You’ll notice that there are lots of 100nF capacitors in the parts library. The ones that we want are in the “Basic Part” class (these are much cheaper than the “Extended Part” versions in low volumes). The four basic 100nF capacitors differ in the 4-number code that comes afterward; those are sizes. We chose the 0603 size, which is 0.06 inches by 0.03 inches. Then we connect it to REGOUT on one side and ground on the other.

You might wonder what the purpose of this capacitor is. It’s called a bypass capacitor, which you can think of like a little backup battery kept close to the chip. When the electrical inputs to the chip are noisy, the bypass capacitors effectively absorb and supply power to smooth over those irregularities.

You can copy capacitors from the typical application circuit for VLOGIC, CPOUT, and VDD. What about the rest of the pins?
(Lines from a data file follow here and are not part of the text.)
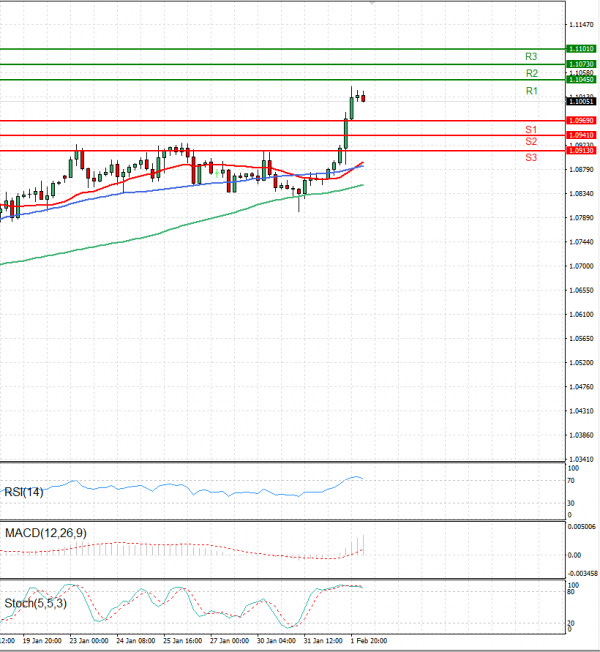Viewport: 600px width, 652px height.
Task: Click the R1 resistance label
Action: point(531,91)
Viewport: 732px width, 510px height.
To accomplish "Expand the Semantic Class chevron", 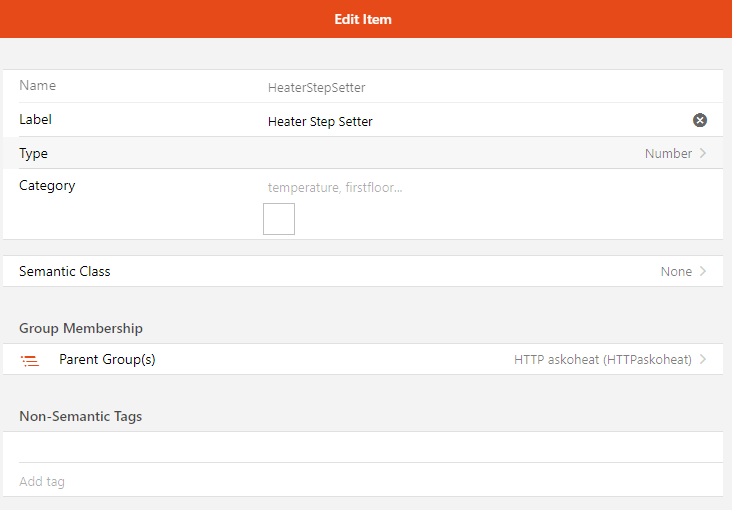I will click(x=703, y=271).
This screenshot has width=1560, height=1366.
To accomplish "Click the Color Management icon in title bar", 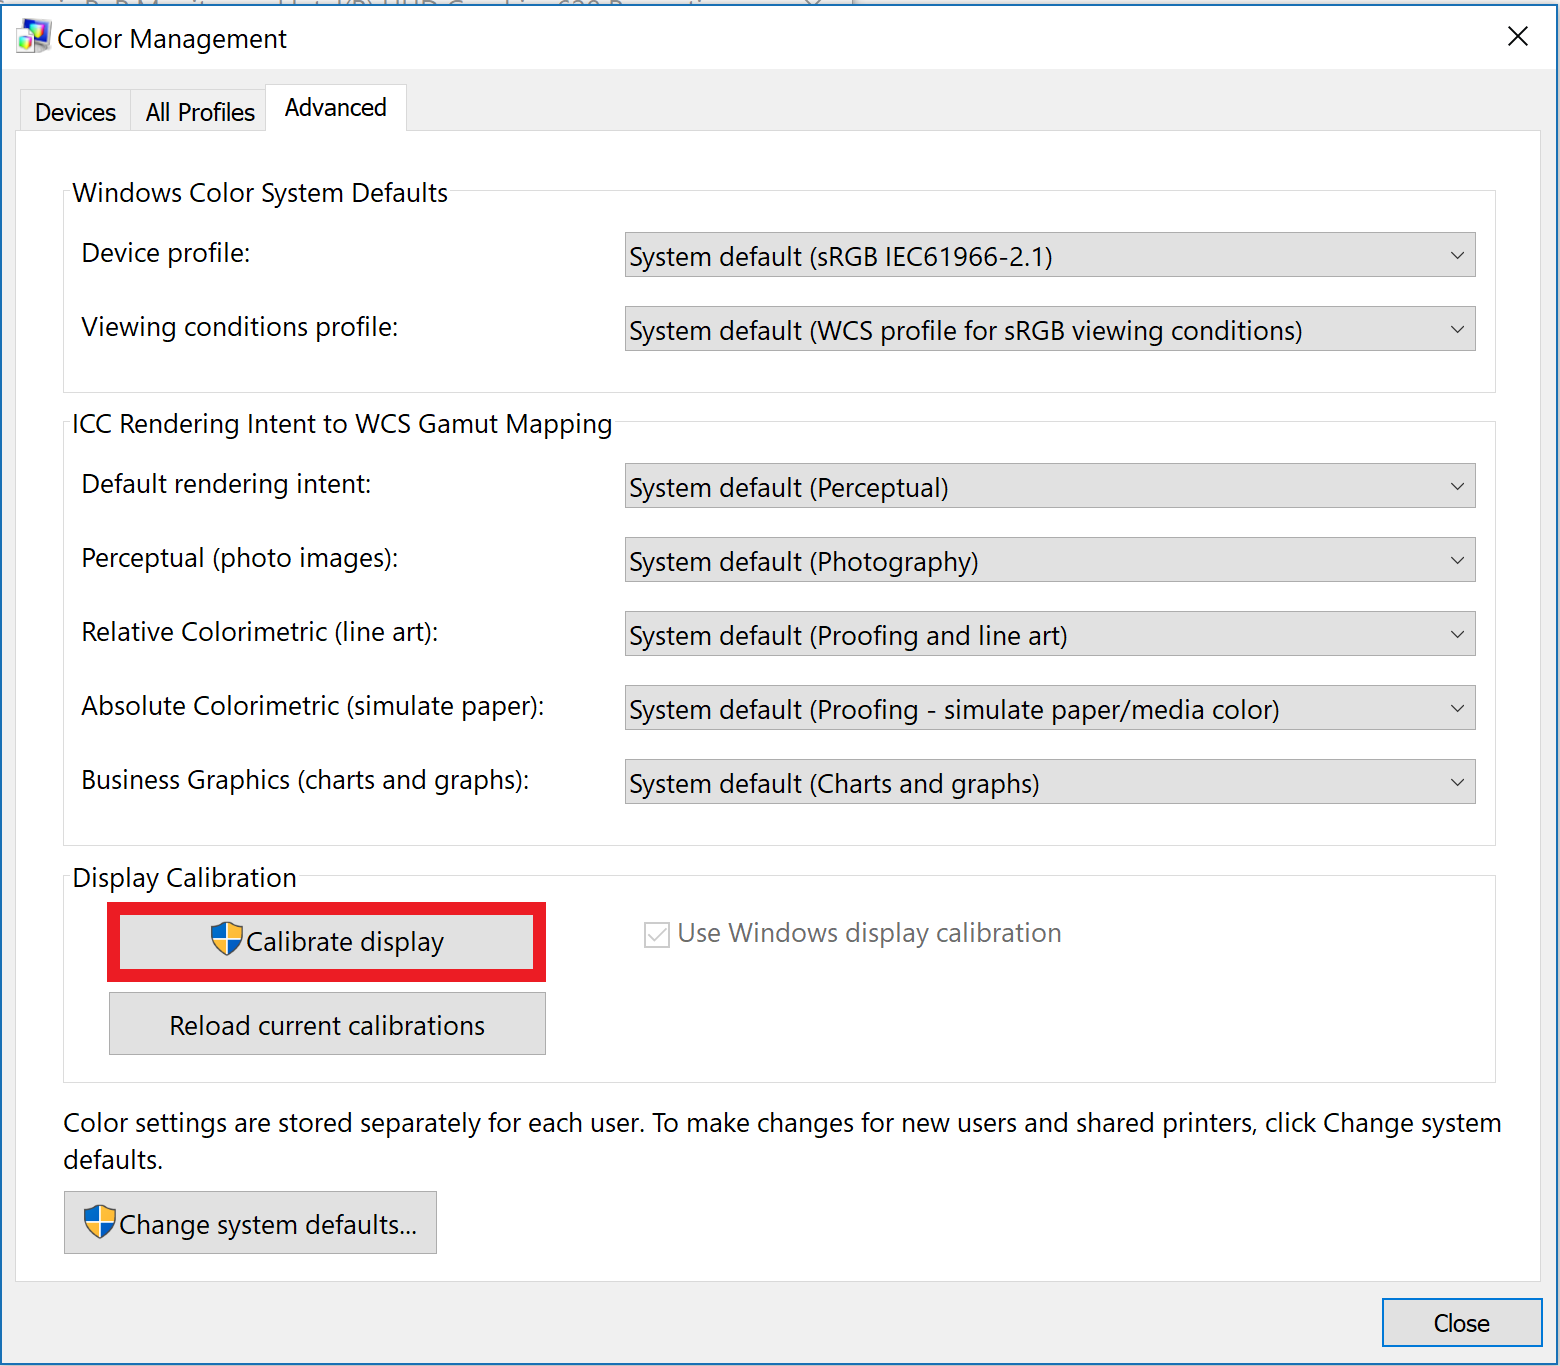I will click(x=31, y=36).
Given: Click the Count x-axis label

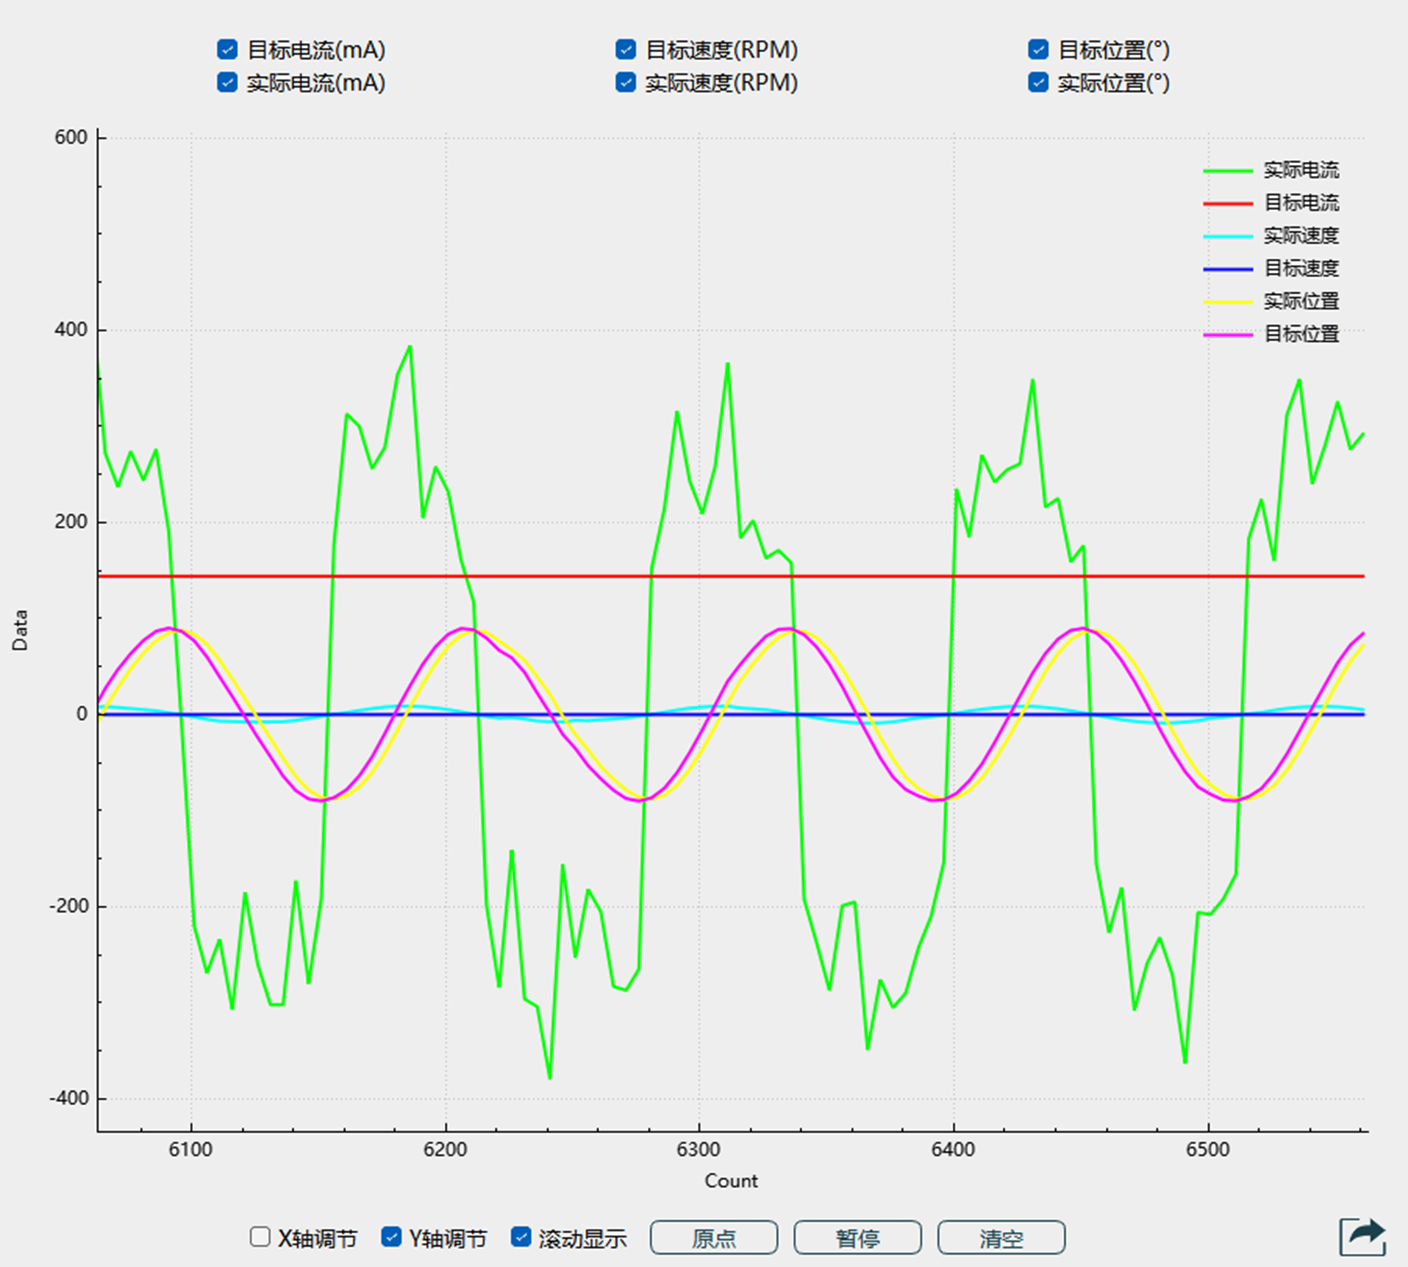Looking at the screenshot, I should (731, 1181).
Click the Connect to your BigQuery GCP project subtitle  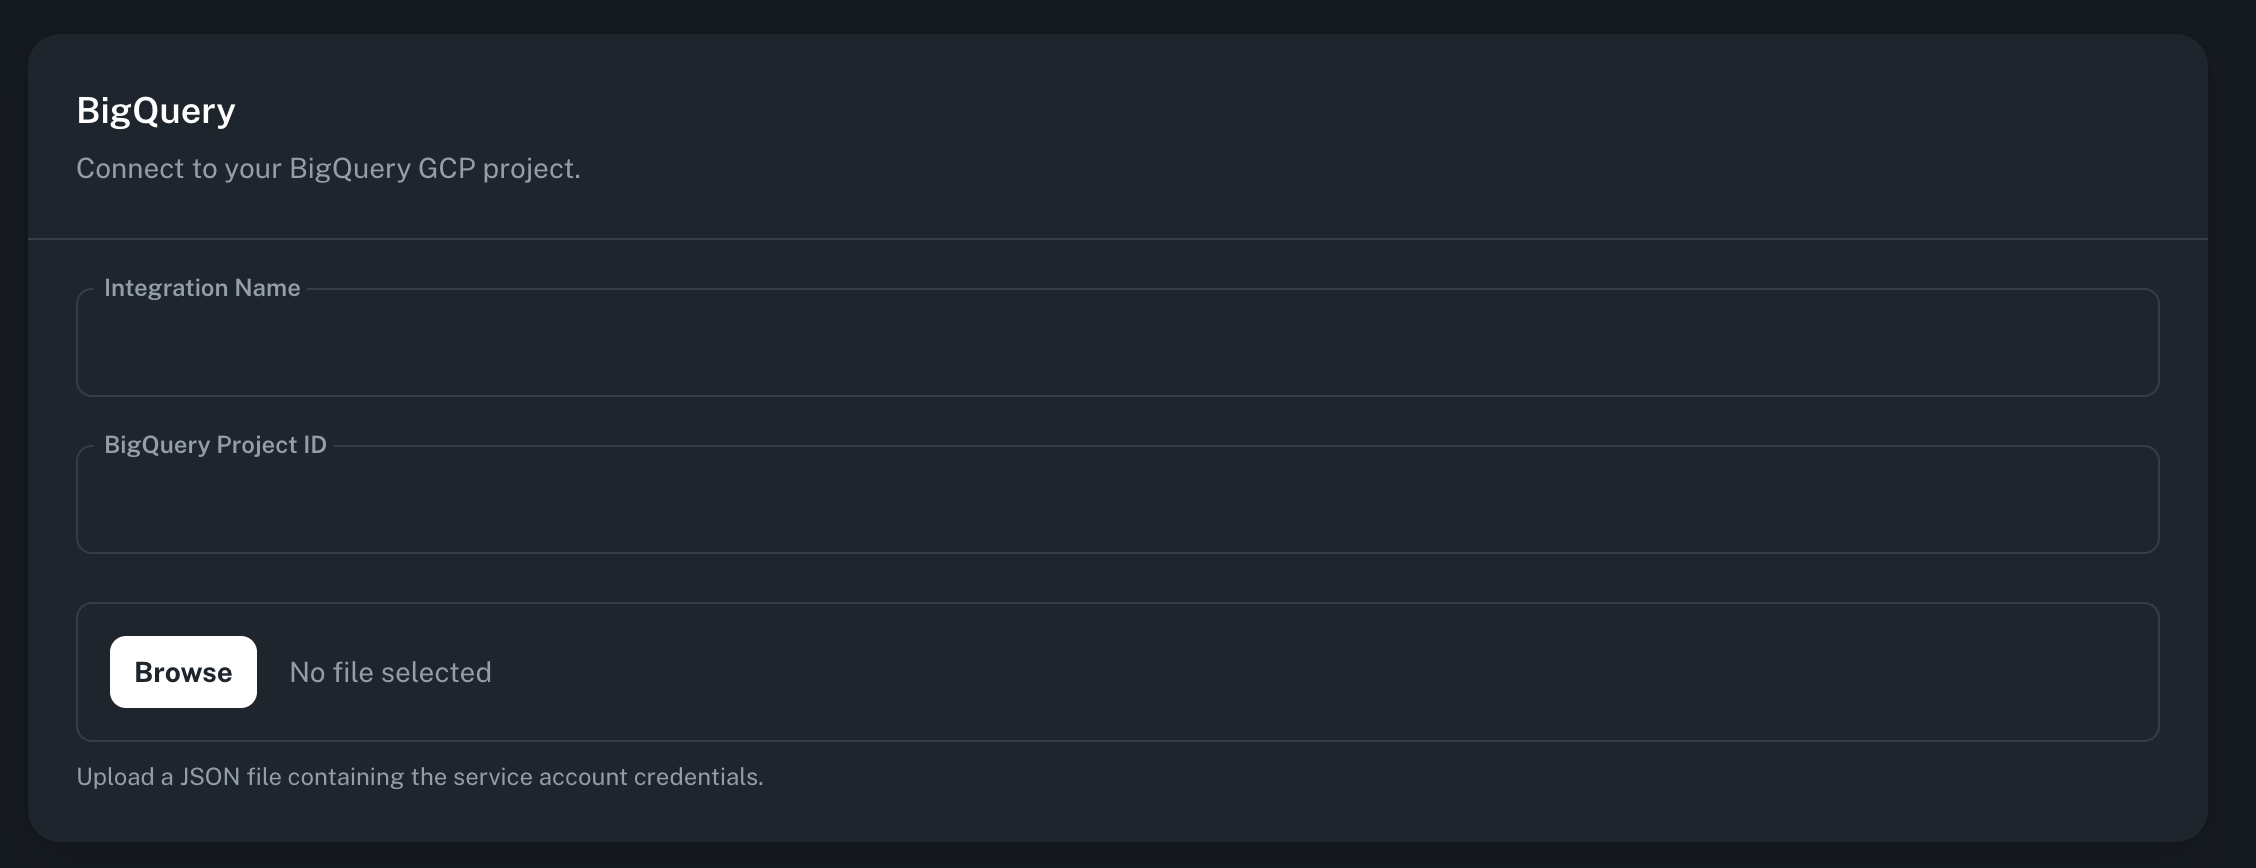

CLKIN and FSYNC say “optional, connect to ground if unused.” We’re not trying to do anything fancy, so we ground them.

SDA and SCL implement a communication protocol called I2C. We’ll use these two pins to send questions and instructions from our microcontroller to our MPU6050.

How do we send bits over these wires? We start by connecting SDA and SCL to +3.3v on the schematic. To send a logical zero, the microcontroller connects its side of the wire to ground internally, which forces the line to zero volts. To send a logical one, the microcontroller does nothing with the pin, and the +3.3v connection tugs the line high automatically.

There’s one catch. If you just connect +3.3v directly to ground inside your microcontroller, you have a short circuit and your chip will get hot and fry itself. To avoid this problem, we put a “pull-up” resistor between the power supply and the microcontroller. This sharply limits how much power an internal ground can pull from the 3.3v supply.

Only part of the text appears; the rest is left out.